-- Text extract --
········
Search Aggregations#

Aggregations let you summarize and group the items returned by a search, so that instead of (or in addition to) a list of results you get counts, statistics, and breakdowns over the matching data set.

They are the mechanism behind most Squirro dashboard widgets: the facet list on the side of a search page, the bar chart of top countries, the timeline of publications per week, the “relevant communities” panel, and so on.

This page describes how to request aggregations from the Squirro search API and how to read the response.

When to Use Them#

Aggregations answer questions like:

  • How many items match this query, broken down by source?

  • How did the volume of items evolve over the last 12 months?

  • Which countries are most represented, and within each country, which news providers?

  • What is the average sentiment score across the result set?

  • Which terms are unusually frequent in this subset compared to the whole project? (via significant_terms)

If you only need the list of items themselves, you do not need aggregations. If you need numbers about the matching items, you do.

Request Syntax#

Aggregations are passed as the aggregations parameter of the search API. Using the Python SDK (SquirroClient), that is the aggregations keyword argument of query():

client.query(
    project_id,
    query="market risk",
    count=0,  # only aggregations, not items
    aggregations={
        "by_country": {
            "fields": "country",
            "method": "terms",
            "size": 10,
        },
    },
)

The value is an object where each key is a label you choose and each value describes one aggregation:

{
    "<label>": {
        "fields": "<field>",  # or ["<field>", ...]
        "method": "<method>",
        "size": <number>,
        "interval": "<interval>",
        "aggregation": {...},  # optional nested aggregation
    },
}

The label appears in the response and lets you run several independent aggregations in one call. If you omit fields, the label itself is used as the field name. For example, {"language": {}} is shorthand for aggregating on the language field.

Field Names#

fields uses Squirro field names, not raw Elasticsearch field names:

  • language, source, provider, starred, read are common built-in fields.

  • $item_created_at, $item_id, and similar special fields are prefixed with $.

  • Any other value is mapped to the matching keyword facet (for example, country, author, or a custom keyword you ingest with your items).

Methods#

The method parameter selects the kind of aggregation. If you omit it, terms is used.

Bucket Methods#

These group items into buckets and count how many items fall into each.

terms

Group by distinct values of a field. This is the most common case, used for facets and bar charts. Accepts size (default 10).

significant_terms

Like terms, but returns values that are statistically over-represented in the result set compared to a background query. Useful for discovering characteristic terms. Accepts background_query, min_doc_count (default 3), and size.
········
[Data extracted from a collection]
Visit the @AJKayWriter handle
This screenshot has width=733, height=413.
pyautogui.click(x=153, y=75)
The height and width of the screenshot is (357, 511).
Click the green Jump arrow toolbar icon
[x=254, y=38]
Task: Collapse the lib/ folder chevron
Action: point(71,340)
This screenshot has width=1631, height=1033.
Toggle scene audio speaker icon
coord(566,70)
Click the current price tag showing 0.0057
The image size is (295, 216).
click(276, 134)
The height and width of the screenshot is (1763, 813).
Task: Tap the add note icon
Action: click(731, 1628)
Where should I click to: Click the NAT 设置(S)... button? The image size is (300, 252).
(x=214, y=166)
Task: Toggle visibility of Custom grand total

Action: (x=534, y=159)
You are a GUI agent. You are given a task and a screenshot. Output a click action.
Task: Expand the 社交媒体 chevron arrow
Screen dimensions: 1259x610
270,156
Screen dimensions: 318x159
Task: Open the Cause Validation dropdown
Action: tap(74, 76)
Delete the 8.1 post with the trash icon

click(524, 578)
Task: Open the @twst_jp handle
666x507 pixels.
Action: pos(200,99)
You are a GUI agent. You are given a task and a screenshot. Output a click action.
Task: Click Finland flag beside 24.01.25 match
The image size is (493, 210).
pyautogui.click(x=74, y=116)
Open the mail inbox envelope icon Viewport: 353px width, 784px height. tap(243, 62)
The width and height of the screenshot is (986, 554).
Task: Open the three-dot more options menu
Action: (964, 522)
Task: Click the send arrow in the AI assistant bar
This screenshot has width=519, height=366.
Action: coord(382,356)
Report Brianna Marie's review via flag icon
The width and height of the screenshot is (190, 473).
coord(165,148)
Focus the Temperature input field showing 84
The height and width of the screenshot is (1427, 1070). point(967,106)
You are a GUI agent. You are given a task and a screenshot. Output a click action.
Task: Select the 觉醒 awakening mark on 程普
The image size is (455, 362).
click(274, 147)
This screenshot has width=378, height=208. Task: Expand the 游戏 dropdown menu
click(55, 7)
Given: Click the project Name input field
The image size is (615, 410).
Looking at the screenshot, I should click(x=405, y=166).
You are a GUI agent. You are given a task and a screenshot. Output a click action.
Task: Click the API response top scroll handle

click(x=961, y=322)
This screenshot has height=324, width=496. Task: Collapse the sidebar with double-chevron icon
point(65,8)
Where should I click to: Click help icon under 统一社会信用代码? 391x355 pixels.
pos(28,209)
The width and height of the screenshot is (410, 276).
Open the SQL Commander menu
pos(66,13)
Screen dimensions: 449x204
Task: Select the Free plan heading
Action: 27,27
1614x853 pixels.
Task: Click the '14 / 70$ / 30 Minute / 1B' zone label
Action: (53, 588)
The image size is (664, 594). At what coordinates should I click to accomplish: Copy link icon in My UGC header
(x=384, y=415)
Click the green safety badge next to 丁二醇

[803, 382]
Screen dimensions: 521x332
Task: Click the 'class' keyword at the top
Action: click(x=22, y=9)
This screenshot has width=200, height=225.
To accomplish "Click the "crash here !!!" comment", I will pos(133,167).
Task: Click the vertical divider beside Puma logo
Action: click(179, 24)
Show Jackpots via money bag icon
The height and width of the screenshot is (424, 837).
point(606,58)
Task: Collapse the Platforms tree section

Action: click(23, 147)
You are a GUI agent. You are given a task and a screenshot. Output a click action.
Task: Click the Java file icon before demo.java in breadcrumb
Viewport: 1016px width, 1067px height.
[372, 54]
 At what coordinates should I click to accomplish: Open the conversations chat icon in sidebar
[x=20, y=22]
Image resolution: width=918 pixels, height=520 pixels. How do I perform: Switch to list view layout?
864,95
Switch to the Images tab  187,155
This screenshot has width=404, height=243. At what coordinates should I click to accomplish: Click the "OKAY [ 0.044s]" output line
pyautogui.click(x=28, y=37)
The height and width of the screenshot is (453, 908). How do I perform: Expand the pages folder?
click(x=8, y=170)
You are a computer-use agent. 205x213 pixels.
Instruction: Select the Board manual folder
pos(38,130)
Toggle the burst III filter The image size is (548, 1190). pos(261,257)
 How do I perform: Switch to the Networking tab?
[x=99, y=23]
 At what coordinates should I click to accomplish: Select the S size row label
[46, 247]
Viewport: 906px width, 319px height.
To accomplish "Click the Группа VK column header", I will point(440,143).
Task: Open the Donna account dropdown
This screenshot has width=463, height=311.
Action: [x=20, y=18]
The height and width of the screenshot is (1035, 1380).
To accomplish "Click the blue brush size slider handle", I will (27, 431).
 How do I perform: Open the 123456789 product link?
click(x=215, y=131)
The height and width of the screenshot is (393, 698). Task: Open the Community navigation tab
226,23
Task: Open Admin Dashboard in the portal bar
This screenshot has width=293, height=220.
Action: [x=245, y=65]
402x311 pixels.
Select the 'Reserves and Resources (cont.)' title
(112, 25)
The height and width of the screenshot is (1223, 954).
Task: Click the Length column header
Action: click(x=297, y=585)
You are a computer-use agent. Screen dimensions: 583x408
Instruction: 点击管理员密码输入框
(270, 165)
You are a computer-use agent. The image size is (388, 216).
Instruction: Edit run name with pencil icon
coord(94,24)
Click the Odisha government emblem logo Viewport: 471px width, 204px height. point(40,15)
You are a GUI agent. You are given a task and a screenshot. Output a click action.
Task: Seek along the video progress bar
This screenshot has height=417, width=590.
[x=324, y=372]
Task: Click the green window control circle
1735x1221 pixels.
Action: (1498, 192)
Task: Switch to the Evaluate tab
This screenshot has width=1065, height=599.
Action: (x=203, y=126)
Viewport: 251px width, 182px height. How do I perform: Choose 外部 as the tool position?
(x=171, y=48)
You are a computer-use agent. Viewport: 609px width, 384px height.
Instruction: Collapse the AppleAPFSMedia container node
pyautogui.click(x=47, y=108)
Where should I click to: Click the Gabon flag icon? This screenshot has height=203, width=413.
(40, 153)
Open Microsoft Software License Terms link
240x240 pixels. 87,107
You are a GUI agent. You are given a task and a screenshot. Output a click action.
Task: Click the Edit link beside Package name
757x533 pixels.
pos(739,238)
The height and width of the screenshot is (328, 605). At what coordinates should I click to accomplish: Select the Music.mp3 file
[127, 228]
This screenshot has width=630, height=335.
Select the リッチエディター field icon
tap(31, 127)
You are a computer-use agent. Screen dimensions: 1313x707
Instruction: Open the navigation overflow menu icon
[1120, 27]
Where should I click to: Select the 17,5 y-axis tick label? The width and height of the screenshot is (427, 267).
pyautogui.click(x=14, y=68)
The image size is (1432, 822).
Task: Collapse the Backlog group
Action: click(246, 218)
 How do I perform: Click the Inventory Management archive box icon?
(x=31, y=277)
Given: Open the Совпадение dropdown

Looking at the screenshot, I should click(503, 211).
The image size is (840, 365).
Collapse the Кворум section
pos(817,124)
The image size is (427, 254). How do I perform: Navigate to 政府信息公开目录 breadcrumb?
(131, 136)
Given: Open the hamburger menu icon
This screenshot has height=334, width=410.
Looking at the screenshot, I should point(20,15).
········
-- Short problem 1 --
Decide whether each statement below agrees with the search aggregations text, answering yes or no and quoting the deciding words of the text.
(a) When no method is given, the terms method is applied.
(b) The terms method has a default size of 20.
(c) Aggregations are supplied through the filters parameter of the search API.
-- Short problem 2 --
Answer these questions from the search aggregations text.
(a) What is the default min_doc_count for significant_terms?
(b) What is used as the field name when fields is omitted?
(c) To what value does the Python example set count in order to return only aggregations?
-- Short problem 3 --
Write the next part of the search aggregations text, picking up right after its final sentence.

-- Exercise answer 1 --
(a) Yes: "If you omit it, terms is used."
(b) No: "Accepts size (default 10)."
(c) No: "Aggregations are passed as the aggregations parameter of the search API."

-- Exercise answer 2 --
(a) 3
(b) The label itself
(c) 0

-- Exercise answer 3 --
histogram

Bucket numeric or date fields into equal-width intervals. For date fields this produces a time series (the server automatically switches to date_histogram). Requires interval. For dates, the allowed units are second, minute, hour, day, week, month, quarter, year (for example, "1w" or "month"). If omitted on a date field, Squirro derives a sensible interval from the created_after and created_before query parameters.

top_hits

Instead of counts, return the top size items per bucket. Most useful as a sub-aggregation (“show me the top 3 items per source”).

Metric Methods#

These compute a single number over the matching items (or per bucket, when nested inside a bucket aggregation).

avg, sum, min, max

Obvious numeric aggregates over fields.

stats

Returns count, min, max, avg, and sum in one call.

extended_stats

Like stats plus variance and standard deviation.

percentiles

Percentile distribution of the field values.

cardinality

Approximate count of distinct values, for example “how many distinct authors are in this result set?”.

value_count

Total number of values observed for the field.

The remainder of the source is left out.